• TASK DETAILS: All lines in the records that carry the string "this" are to be shown.

• MATERIALS PROVIDED:
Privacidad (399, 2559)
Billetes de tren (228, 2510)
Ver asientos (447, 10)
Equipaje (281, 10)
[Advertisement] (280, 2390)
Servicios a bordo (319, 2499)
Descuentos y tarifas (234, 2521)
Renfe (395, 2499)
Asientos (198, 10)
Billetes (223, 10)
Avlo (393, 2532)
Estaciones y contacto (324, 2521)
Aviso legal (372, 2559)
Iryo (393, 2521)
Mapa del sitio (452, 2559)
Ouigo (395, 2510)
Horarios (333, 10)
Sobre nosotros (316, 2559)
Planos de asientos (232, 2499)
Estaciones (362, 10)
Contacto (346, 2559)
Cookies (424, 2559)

* * *

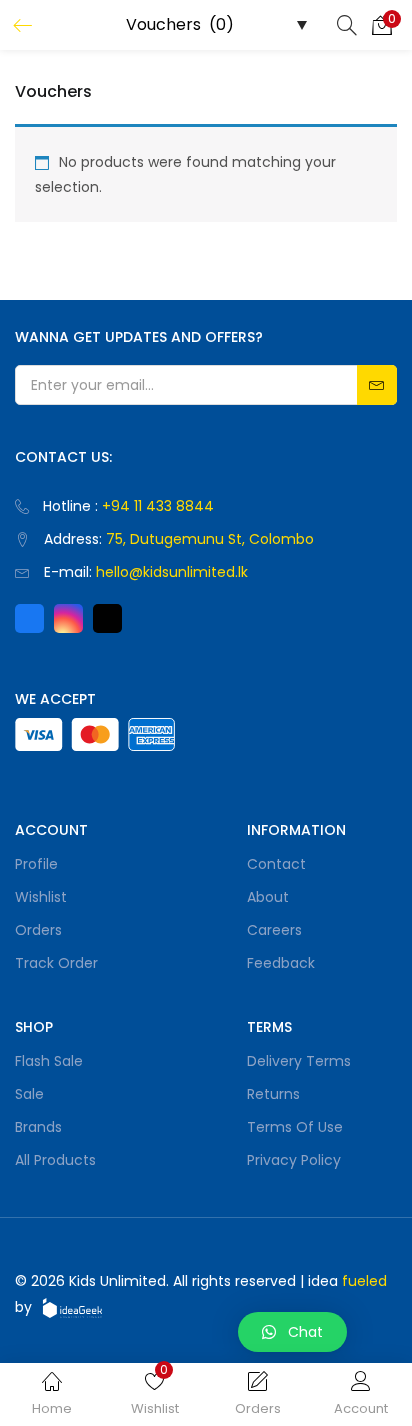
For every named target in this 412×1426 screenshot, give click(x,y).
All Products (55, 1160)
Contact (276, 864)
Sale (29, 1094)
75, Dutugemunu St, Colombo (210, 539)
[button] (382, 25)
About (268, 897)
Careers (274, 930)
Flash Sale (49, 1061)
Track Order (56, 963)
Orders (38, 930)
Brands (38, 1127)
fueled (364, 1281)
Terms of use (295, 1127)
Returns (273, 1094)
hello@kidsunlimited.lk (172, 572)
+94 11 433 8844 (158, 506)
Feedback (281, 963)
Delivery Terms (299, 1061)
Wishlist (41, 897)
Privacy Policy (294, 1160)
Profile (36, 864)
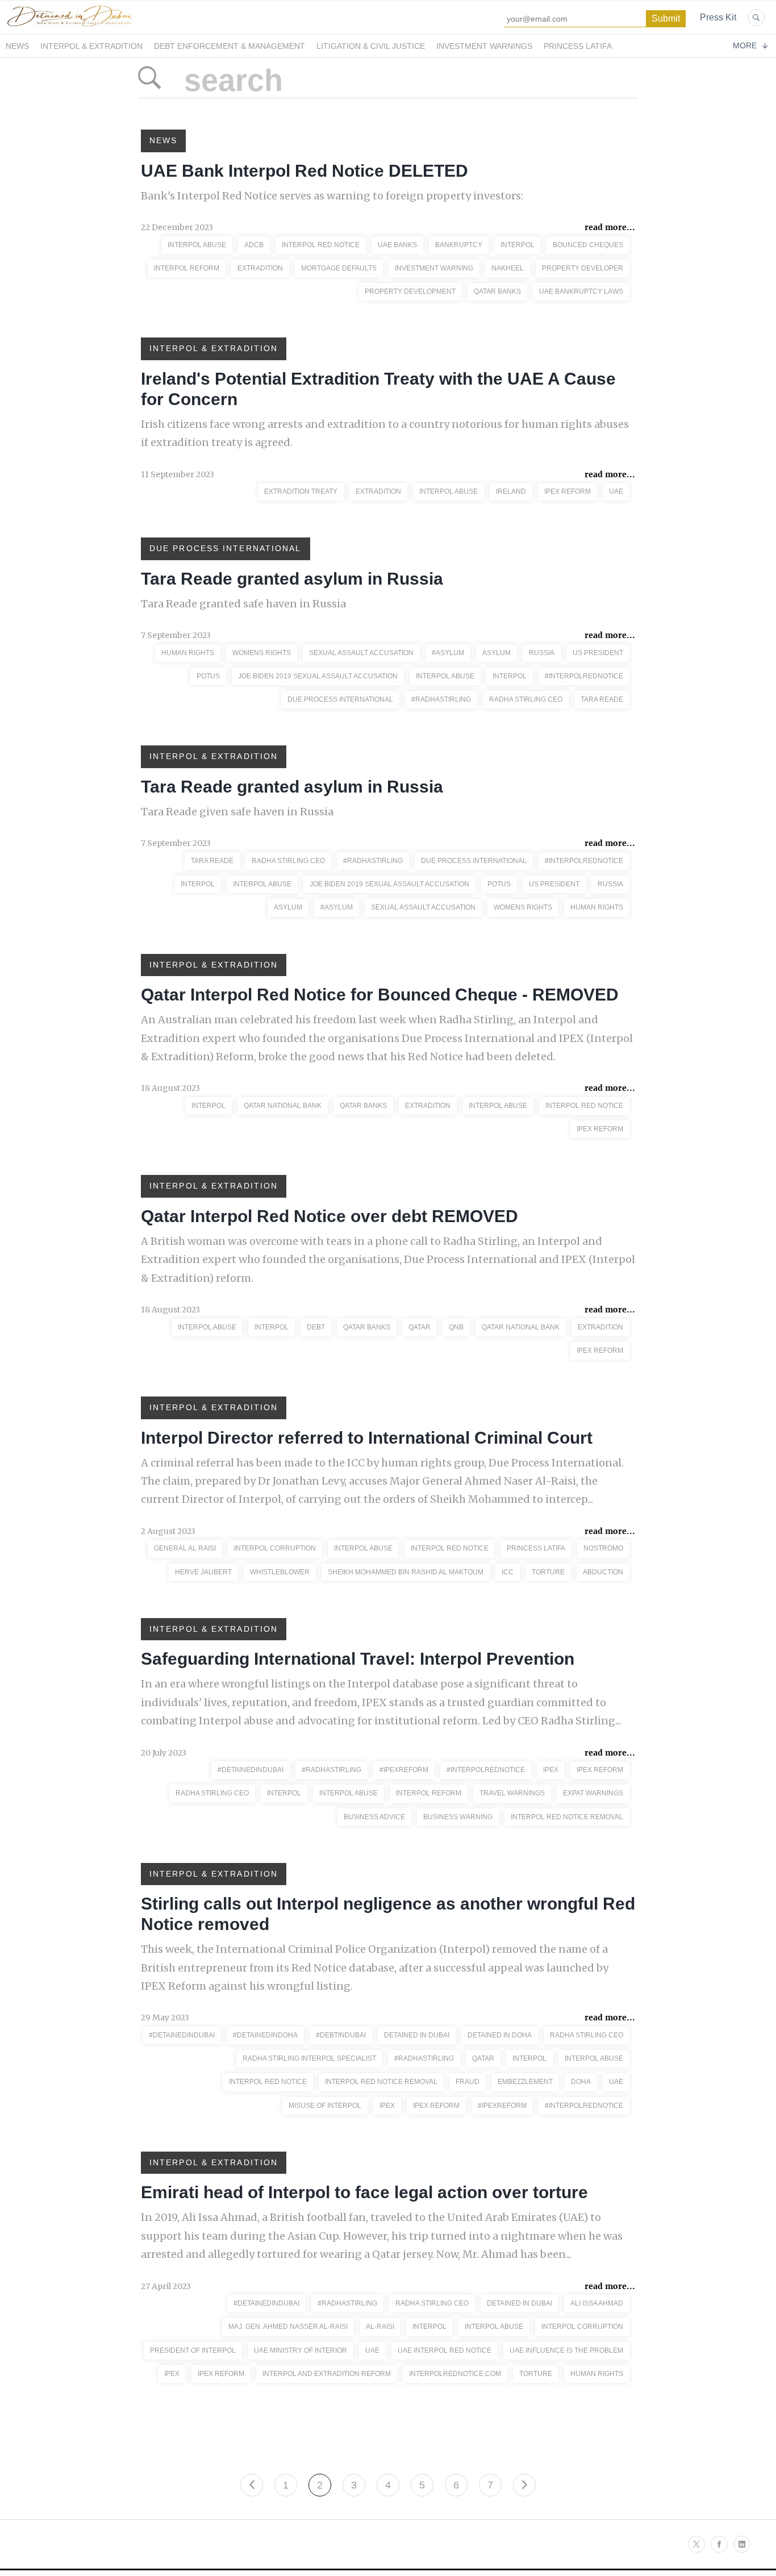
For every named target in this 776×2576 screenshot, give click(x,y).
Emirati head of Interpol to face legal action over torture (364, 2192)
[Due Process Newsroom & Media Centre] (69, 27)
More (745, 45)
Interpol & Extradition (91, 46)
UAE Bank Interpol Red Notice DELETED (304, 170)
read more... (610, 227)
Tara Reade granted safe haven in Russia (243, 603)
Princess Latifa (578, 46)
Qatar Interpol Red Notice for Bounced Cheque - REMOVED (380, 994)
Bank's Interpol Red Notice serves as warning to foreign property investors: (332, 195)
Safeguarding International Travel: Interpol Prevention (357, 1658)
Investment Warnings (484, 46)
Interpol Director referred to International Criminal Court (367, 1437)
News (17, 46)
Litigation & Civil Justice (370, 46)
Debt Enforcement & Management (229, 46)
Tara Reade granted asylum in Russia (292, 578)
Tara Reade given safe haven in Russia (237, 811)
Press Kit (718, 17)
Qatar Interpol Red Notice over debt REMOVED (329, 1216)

• RESPONSE TO THE TASK:
For every named target in this 412×1426 screenshot, give click(x,y).
For every named target in this 776×2576 screenshot, give click(x,y).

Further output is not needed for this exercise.